A 1ª Vara da Comarca de Monte Aprazível condenou o réu Jean Carlo de Carvalho pelo crime de uso de documento falso. A sentença, proferida pela magistrada Kerla Karen Ramalho de Castilho Magrini e disponibilizada em 20 de fevereiro de 2026, fixou a pena em 02 anos de reclusão, substituída por medidas restritivas de direitos.
O Caso: Tentativa de Afastamento Laboral
Os fatos ocorreram em maio de 2023, quando Jean Carlo, então funcionário da empresa Global Serviços LTDA, enviou fotografias de atestados médicos para o setor de Recursos Humanos via WhatsApp. O objetivo era justificar um afastamento de 10 dias.
A suspeita da empresa surgiu devido à baixa nitidez das imagens e à recusa do funcionário em apresentar os documentos físicos. Ao consultar a Santa Casa de Misericórdia de Monte Aprazível, o RH descobriu que:
- Não houve atendimento: O hospital confirmou que o réu não passou por consulta na data mencionada.
- Documento irregular: O primeiro atestado enviado não possuía carimbo nem nome de profissional de saúde.
Posteriormente, o réu enviou um segundo atestado, de uma clínica particular. Embora o médico tenha confirmado a consulta, houve uma divergência nos dias de afastamento, o que levou ao cancelamento do documento e à demissão do funcionário por justa causa.
Provas e Defesa
A materialidade do crime foi confirmada por laudo pericial, que atestou a falsidade do documento timbrado da Santa Casa.
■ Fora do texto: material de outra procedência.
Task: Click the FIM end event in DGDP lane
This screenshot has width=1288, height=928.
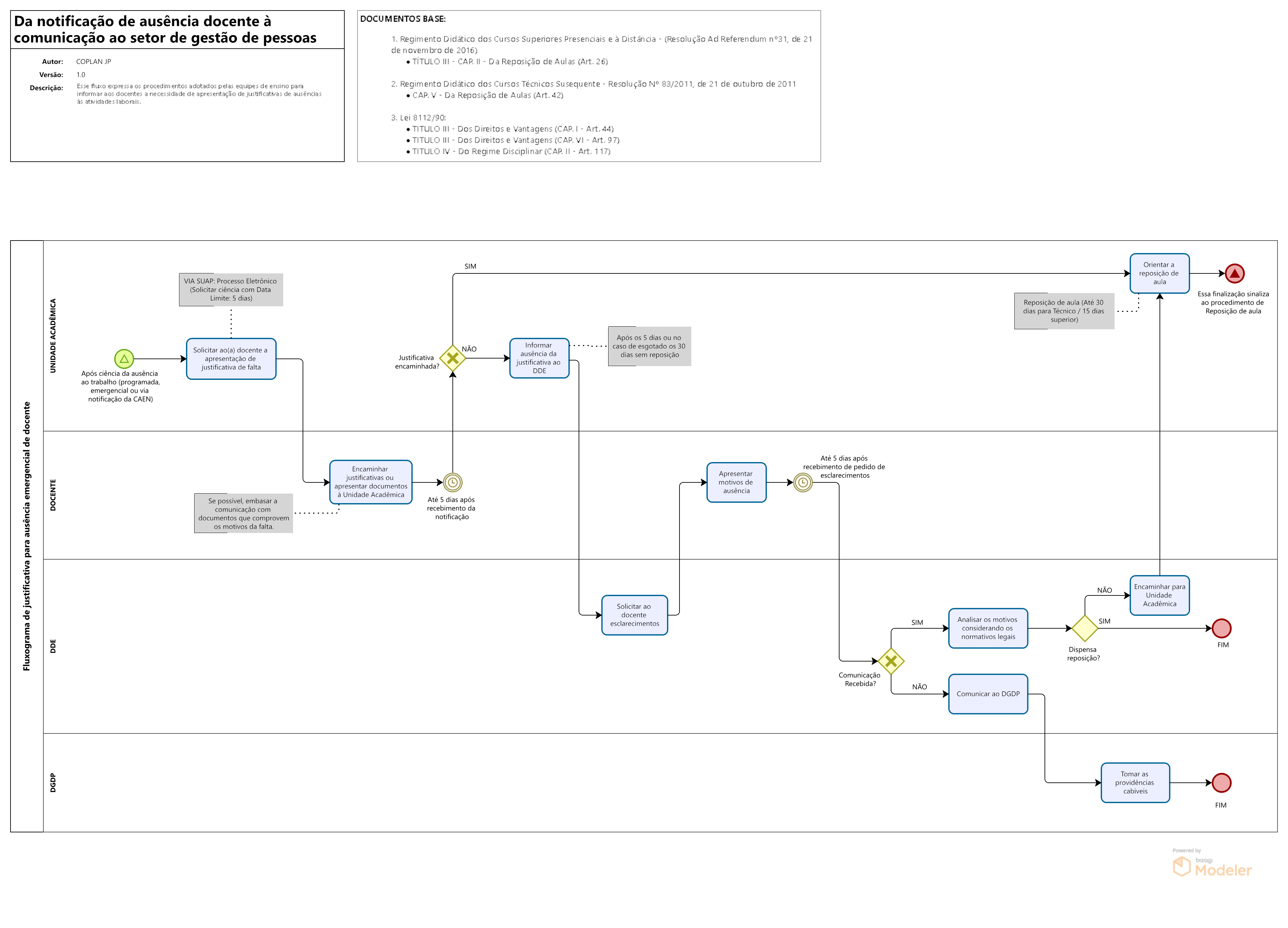Action: (1222, 783)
Em seu interrogatório, o réu alegou que os atestados eram verdadeiros e que sofria de vício em medicamentos, mas sua versão foi considerada isolada diante das evidências.
A magistrada destacou que o uso de documento público falso (art. 304 c.c. 297 do Código Penal) ficou caracterizado pelo dolo do agente em ludibriar a empregadora para obter vantagem indevida (afastamento remunerado).
A Sentença
Considerando a primariedade do réu, a Justiça aplicou a pena mínima, mas substituiu a prisão por duas penas alternativas:
- Prestação de serviços à comunidade: Pelo período da condenação (02 anos).
- Prestação pecuniária: Pagamento de 01 salário mínimo a ser destinado conforme orientação do juízo da execução.
O réu poderá apelar da decisão em liberdade.